*Data supplied:*
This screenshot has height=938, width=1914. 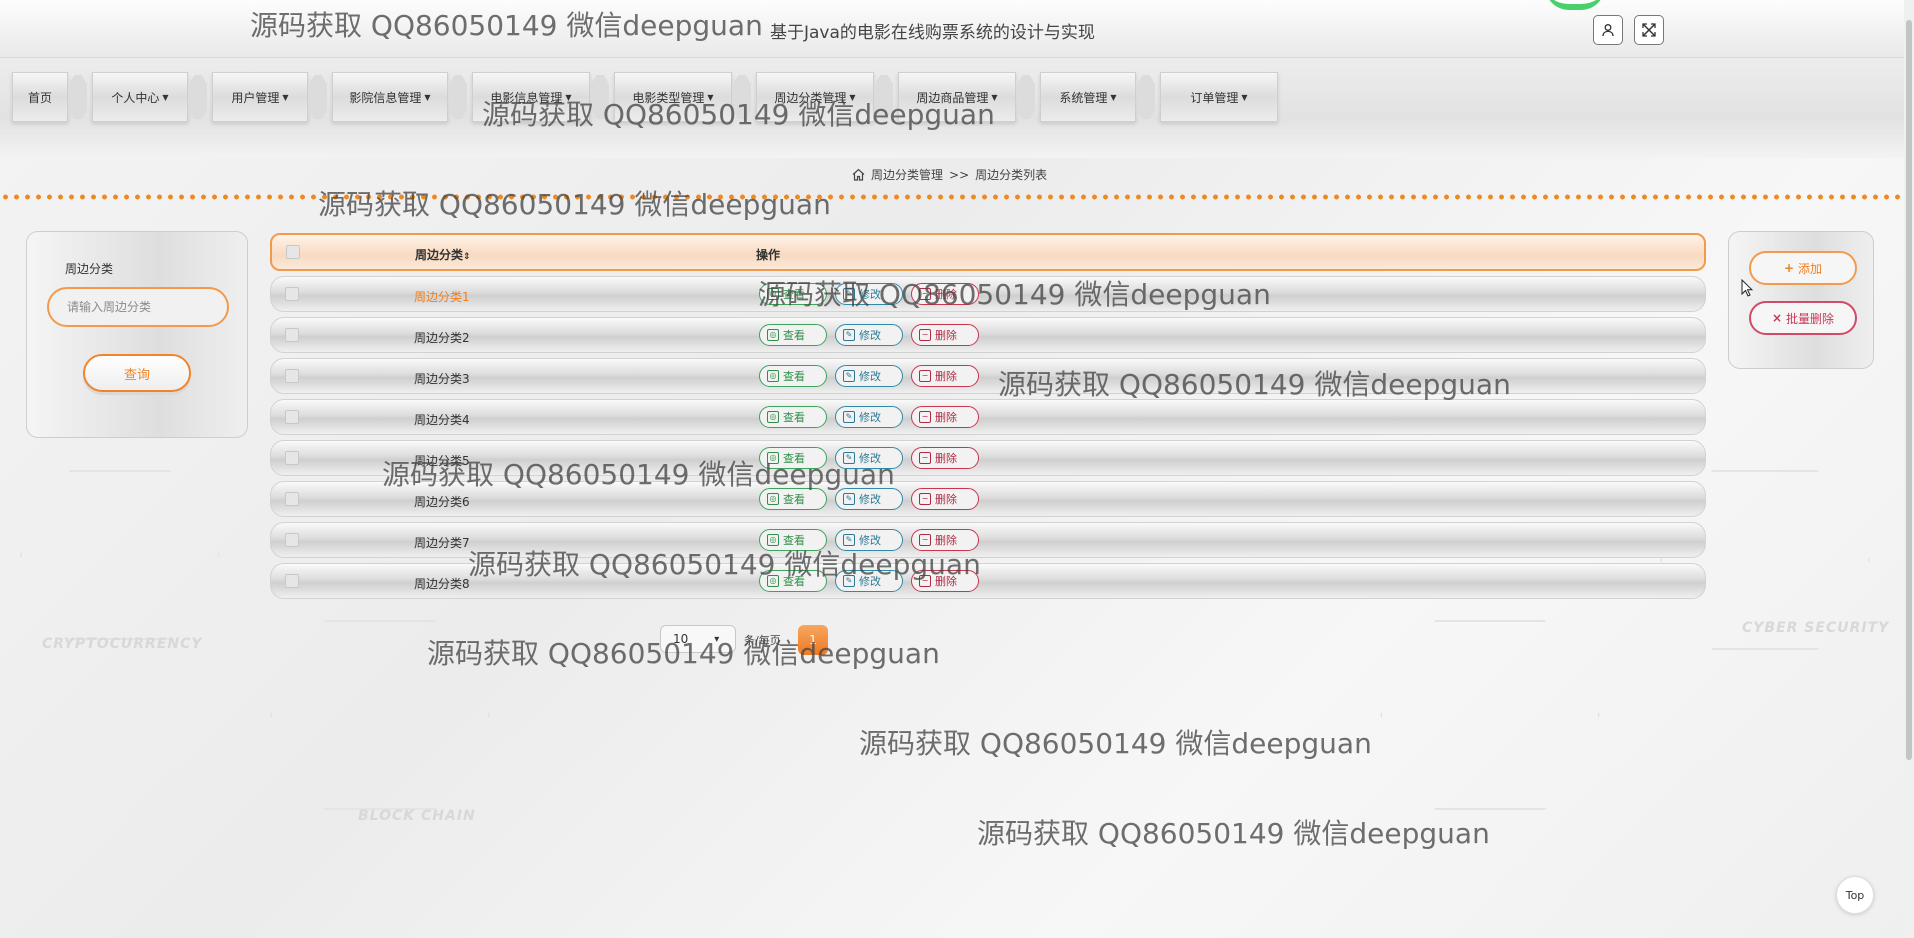 I want to click on chevron-down-icon: ▾, so click(x=717, y=639).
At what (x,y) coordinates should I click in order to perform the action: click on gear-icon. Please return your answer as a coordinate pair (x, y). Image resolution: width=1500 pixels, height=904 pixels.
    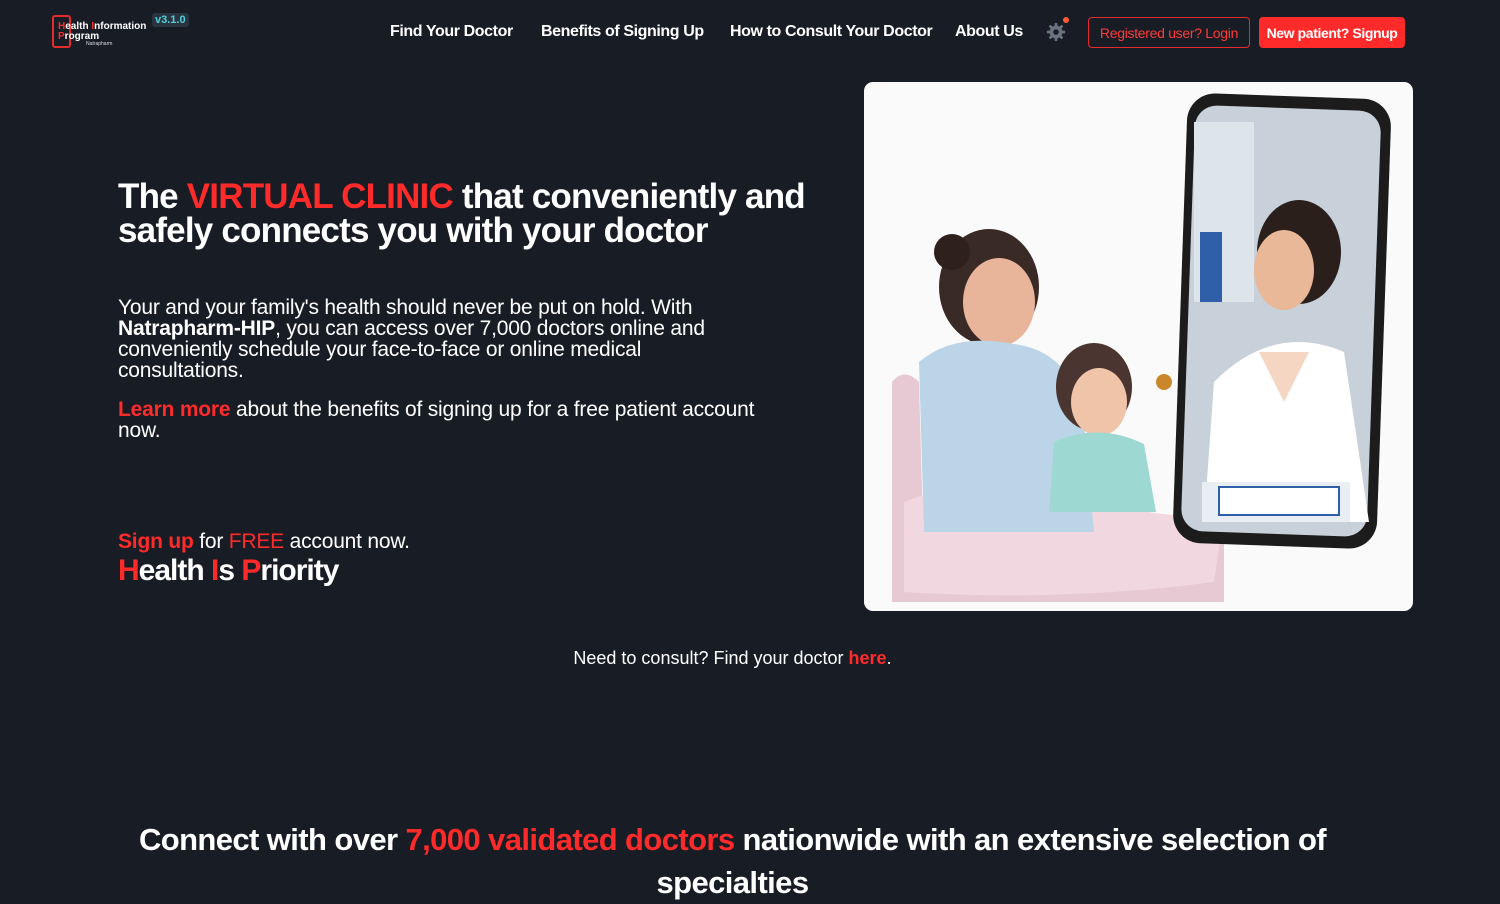
    Looking at the image, I should click on (1056, 32).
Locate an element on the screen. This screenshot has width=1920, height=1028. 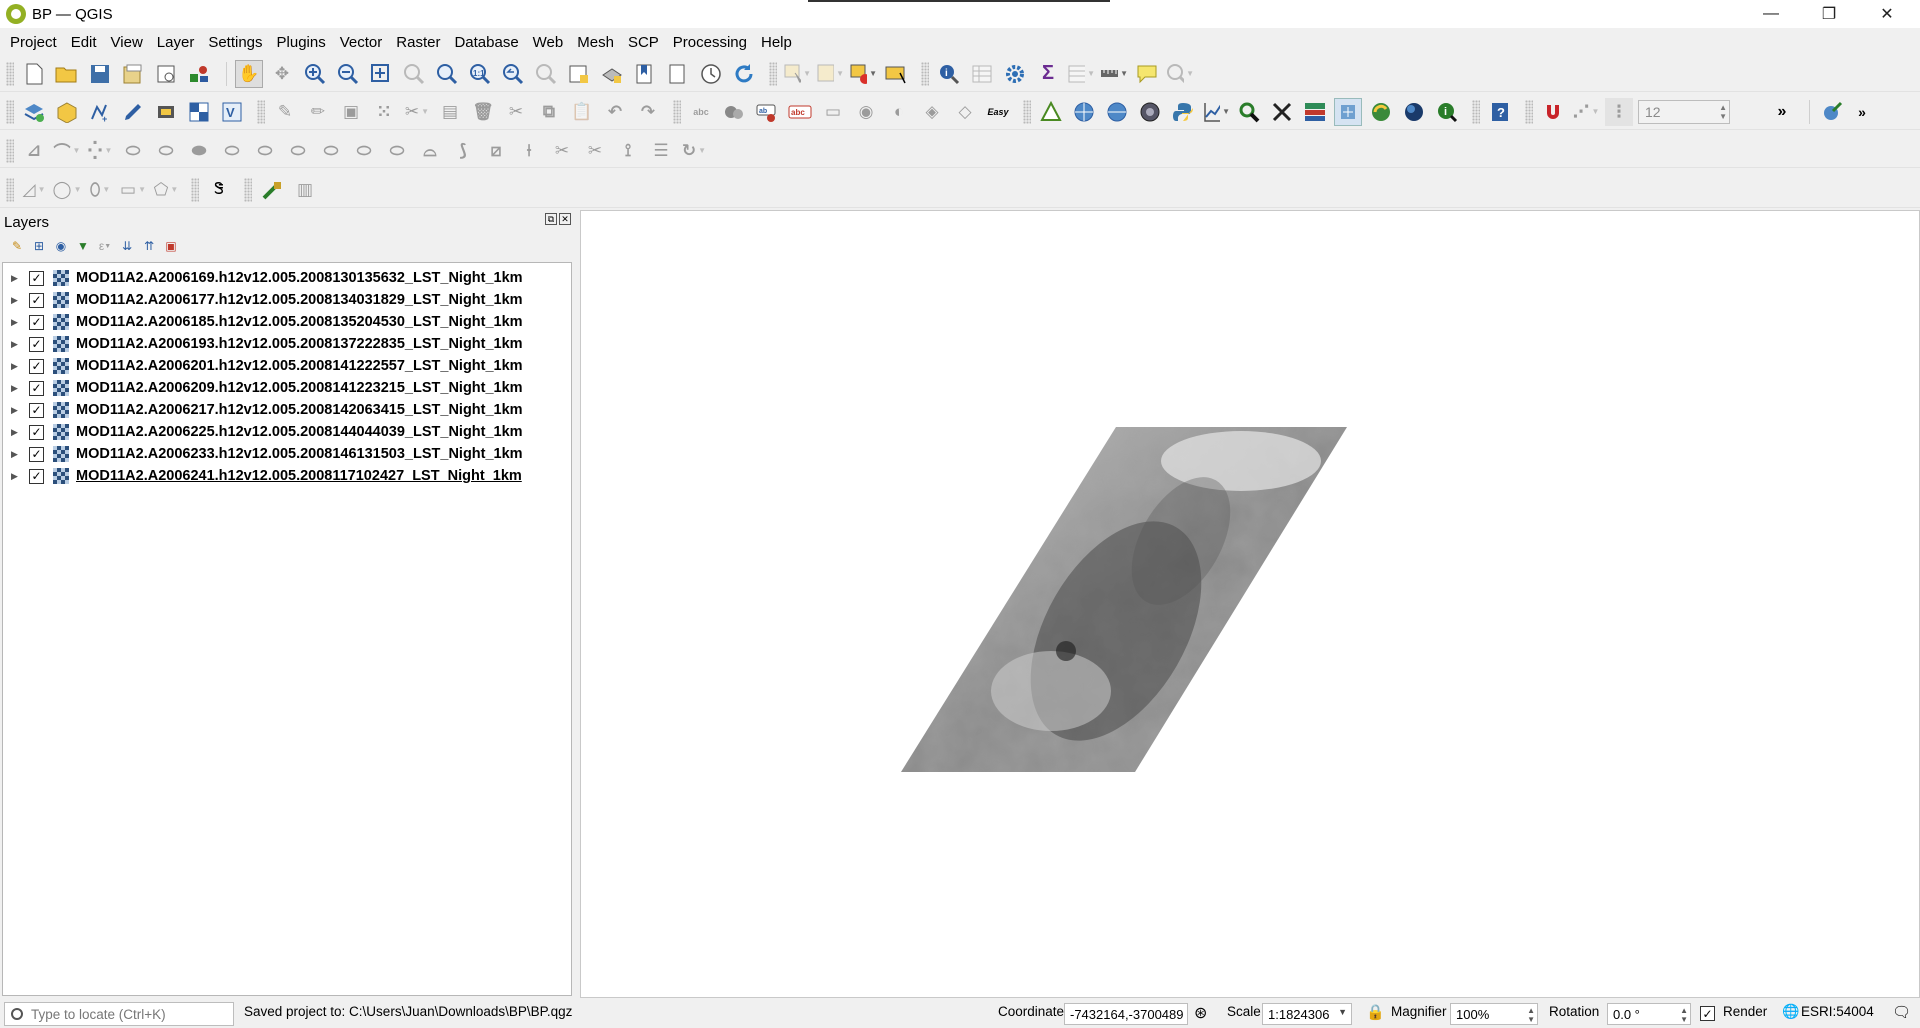
add-part-icon: ⬭ is located at coordinates (298, 151).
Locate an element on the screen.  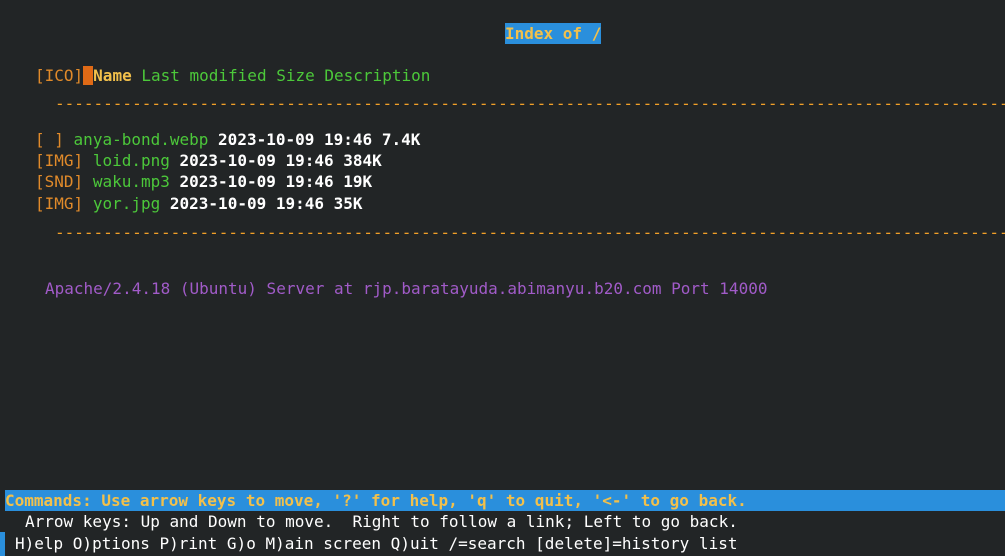
sort-by-size-link: Size is located at coordinates (296, 76).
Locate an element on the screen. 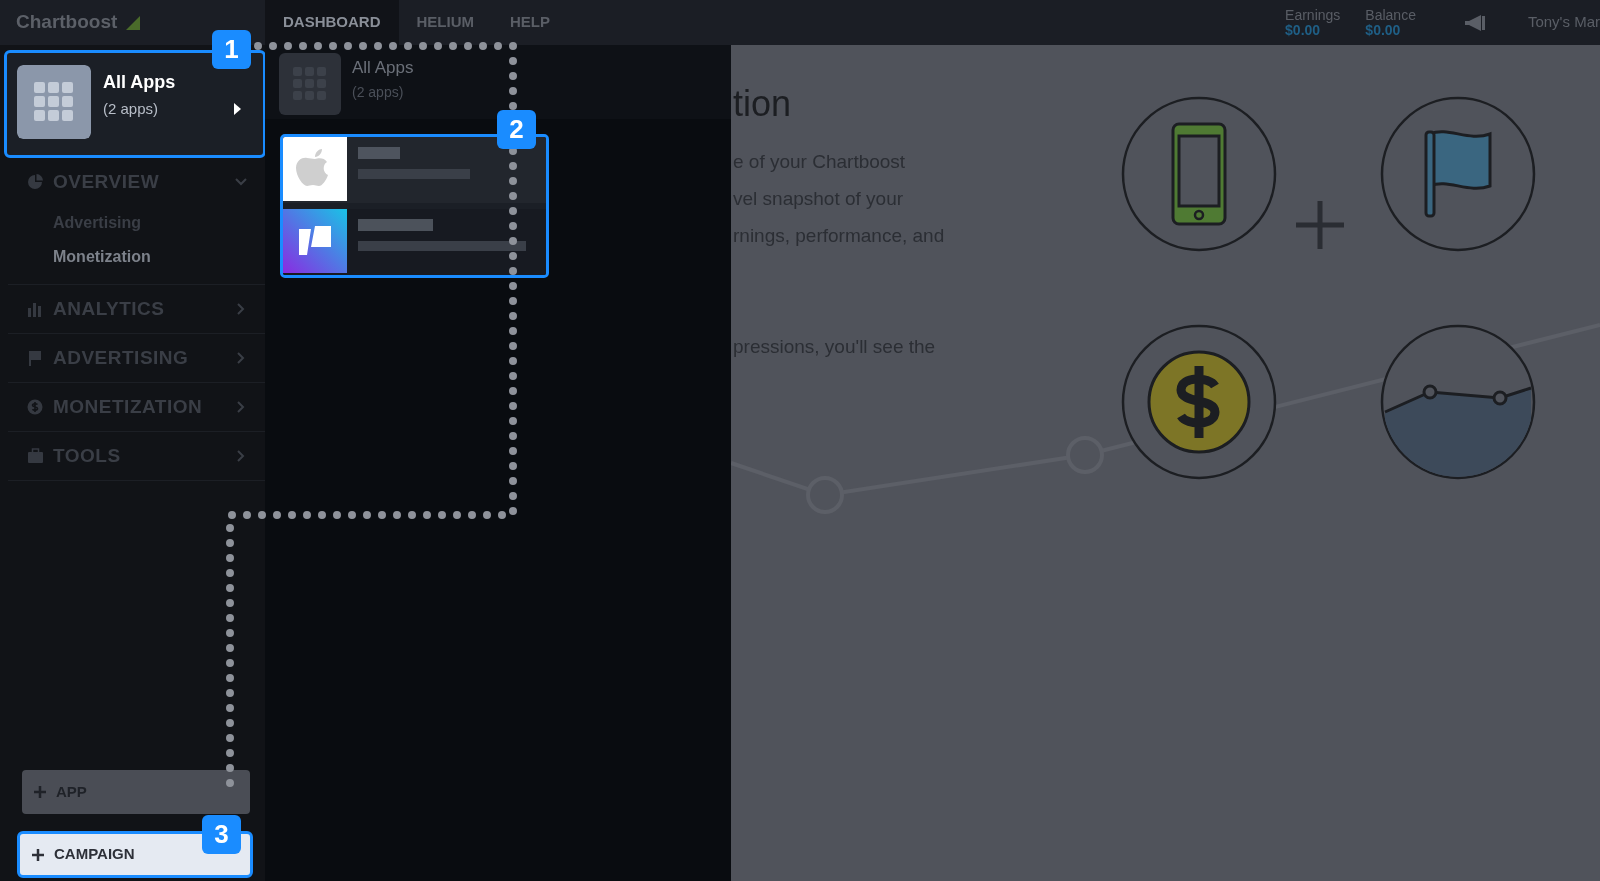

*What the task asks:* Rewrite the records from the line with "At what (x,y)" up to and including the line with "Looking at the", substituting "settings-icon" for "gear-icon" and keeping everything else the same. Omit the pictures.

*Reply to the task:*
At what (x,y) coordinates should I click in order to perform the action: click on settings-icon. Please return your answer as a coordinate pair (x, y). Image resolution: width=1500 pixels, height=904 pixels.
    Looking at the image, I should click on (1056, 32).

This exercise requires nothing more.